*** Begin section ***

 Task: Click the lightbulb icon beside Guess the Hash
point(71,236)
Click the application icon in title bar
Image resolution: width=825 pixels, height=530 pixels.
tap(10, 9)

*** End section ***
*** Begin section ***

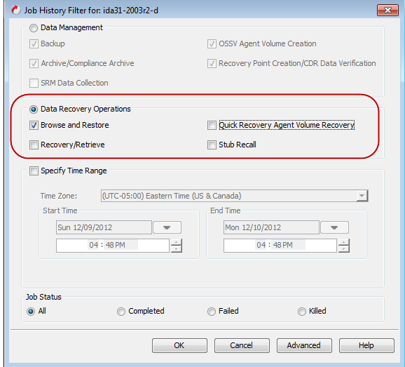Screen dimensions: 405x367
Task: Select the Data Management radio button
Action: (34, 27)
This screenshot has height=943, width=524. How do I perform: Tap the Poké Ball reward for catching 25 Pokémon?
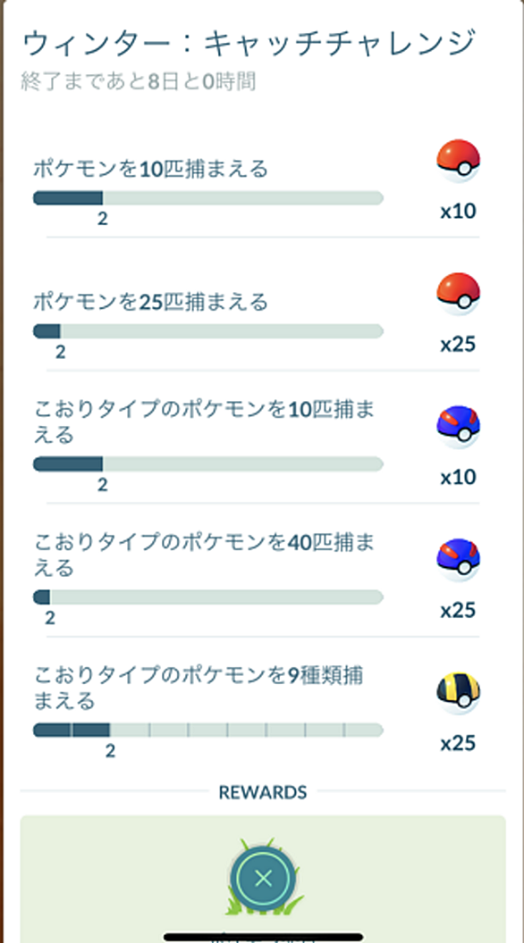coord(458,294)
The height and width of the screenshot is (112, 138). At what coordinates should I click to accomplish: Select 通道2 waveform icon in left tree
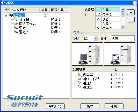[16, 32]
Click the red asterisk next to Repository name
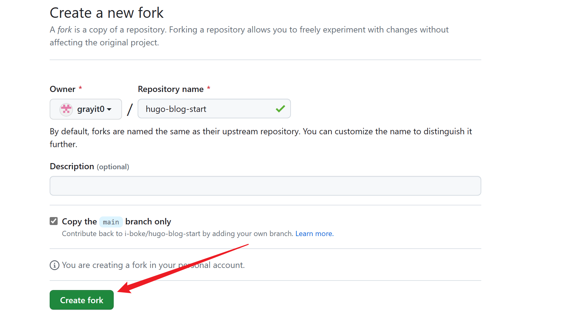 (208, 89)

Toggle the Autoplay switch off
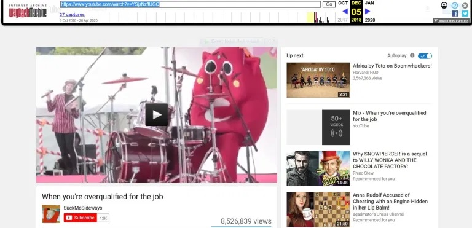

*** End section ***

Restate word for word the lines of the data above that begin at the line with "The height and" and end at the line with "Toggle the Autoplay switch off", keeping both ends and dropping every picture.

The height and width of the screenshot is (112, 138). At what coordinates should I click to accomplish: Select 通道2 waveform icon in left tree
[16, 32]
Click the red asterisk next to Repository name
 (208, 89)

Toggle the Autoplay switch off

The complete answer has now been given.